Southern Methodist University DeGolyer Library
March 1-May 1
Open 8:30 a.m.-5 p.m. Monday-Friday
To Kill a Mockingbird
Screening of movie at Studio Movie Grill, Dallas
7:30 p.m. March 17
Introduced by Gary Cogill
Horton Foote: Memories, Readings & Recollections
Presented in the Dallas Museum of Art's Arts & Letters Live series
7:30 p.m. April 4
This event features Wilborn Hampton, author of the definitive 2009 biography Horton Foote: America’s Storyteller; Foote's daughter Hallie Foote, an award-winning actress; and actress Tess Harper, who was in the film Tender Mercies, for which Foote won his second screenwriting Oscar. They will share stories and engage in an informal conversation, interspersed with selected readings. Moderated by Dallas Theater Center Artistic Director Kevin Moriarty.

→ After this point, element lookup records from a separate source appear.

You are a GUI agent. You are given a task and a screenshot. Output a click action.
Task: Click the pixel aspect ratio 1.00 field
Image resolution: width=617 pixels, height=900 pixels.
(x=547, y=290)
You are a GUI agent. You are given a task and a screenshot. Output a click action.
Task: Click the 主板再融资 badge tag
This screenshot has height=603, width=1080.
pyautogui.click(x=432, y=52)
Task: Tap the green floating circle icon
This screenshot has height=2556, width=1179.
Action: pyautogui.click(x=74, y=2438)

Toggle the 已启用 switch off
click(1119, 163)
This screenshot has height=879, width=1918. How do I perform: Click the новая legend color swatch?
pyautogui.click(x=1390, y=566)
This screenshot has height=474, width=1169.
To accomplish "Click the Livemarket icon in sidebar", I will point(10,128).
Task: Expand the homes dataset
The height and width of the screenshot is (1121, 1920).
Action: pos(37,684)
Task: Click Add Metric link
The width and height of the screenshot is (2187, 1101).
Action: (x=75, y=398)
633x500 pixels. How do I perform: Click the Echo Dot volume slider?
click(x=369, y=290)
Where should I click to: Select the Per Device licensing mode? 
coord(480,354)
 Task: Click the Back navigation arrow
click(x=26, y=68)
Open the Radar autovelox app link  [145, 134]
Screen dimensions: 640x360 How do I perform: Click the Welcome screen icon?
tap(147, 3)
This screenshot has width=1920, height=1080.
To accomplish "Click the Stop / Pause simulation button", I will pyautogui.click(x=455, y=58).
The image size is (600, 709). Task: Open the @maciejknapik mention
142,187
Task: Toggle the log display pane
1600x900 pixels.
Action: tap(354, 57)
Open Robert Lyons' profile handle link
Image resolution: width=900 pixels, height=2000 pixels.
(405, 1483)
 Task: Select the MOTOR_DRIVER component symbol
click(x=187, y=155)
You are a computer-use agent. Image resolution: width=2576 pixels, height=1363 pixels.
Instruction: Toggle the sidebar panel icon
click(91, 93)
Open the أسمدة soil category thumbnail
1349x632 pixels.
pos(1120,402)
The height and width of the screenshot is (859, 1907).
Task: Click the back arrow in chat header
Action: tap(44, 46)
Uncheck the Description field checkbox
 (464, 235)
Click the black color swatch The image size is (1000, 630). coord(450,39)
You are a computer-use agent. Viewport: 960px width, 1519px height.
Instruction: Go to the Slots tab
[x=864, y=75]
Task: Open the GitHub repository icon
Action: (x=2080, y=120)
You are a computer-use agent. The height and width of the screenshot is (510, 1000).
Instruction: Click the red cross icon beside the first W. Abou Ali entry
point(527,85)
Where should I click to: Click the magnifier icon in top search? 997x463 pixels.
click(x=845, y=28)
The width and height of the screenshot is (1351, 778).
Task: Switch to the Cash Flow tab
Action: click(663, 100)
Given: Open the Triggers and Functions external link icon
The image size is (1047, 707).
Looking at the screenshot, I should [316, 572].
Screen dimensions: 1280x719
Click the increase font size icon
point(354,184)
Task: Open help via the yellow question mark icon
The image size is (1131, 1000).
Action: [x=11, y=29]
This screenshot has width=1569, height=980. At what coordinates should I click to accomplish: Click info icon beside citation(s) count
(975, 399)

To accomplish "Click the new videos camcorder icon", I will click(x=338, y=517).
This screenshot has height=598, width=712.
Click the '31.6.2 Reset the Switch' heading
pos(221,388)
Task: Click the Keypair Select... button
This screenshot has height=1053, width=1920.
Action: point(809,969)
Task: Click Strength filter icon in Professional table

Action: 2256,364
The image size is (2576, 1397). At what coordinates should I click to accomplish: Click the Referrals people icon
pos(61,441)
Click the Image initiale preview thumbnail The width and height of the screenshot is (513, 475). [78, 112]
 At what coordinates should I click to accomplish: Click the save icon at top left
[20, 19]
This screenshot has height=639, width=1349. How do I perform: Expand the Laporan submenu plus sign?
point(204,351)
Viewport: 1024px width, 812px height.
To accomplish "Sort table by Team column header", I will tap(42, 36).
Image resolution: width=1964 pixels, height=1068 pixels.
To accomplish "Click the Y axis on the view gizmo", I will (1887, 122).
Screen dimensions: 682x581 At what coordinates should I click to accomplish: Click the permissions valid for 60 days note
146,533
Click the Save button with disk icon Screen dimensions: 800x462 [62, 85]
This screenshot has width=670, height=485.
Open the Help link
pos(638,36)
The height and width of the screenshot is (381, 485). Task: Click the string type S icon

The Trip to Bountiful (film)
4 p.m. April 9
Texas Theatre, Oak Cliff
Presented by Dallas Film Society International Film Festival
KERA
A night of Foote-focused TV programming to be announced
UNRELATED EVENTS
There are several community theater productions of To Kill a Mockingbird during the Festival. The stage adaptation is by Christopher Sergel, and Foote wasn't involved. But he has a connection in that he won a screenwriting Oscar for adapting the film.
The productions are at Garland Civic Theatre (March 10-April 2), Greater Cleburne Carnegie Players (March 11-27), and Repertory Company Theatre in Richardson (April 15-24).
Also, the 2011-'12 season for Dallas Theater Center was recently announced, and it includes a co-production of Mockingbird with Fort Worth's Casa Mañana. The Fort Worth production runs Sept. 24-Oct. 2, and the Dallas staging is Oct. 21-Nov. 20.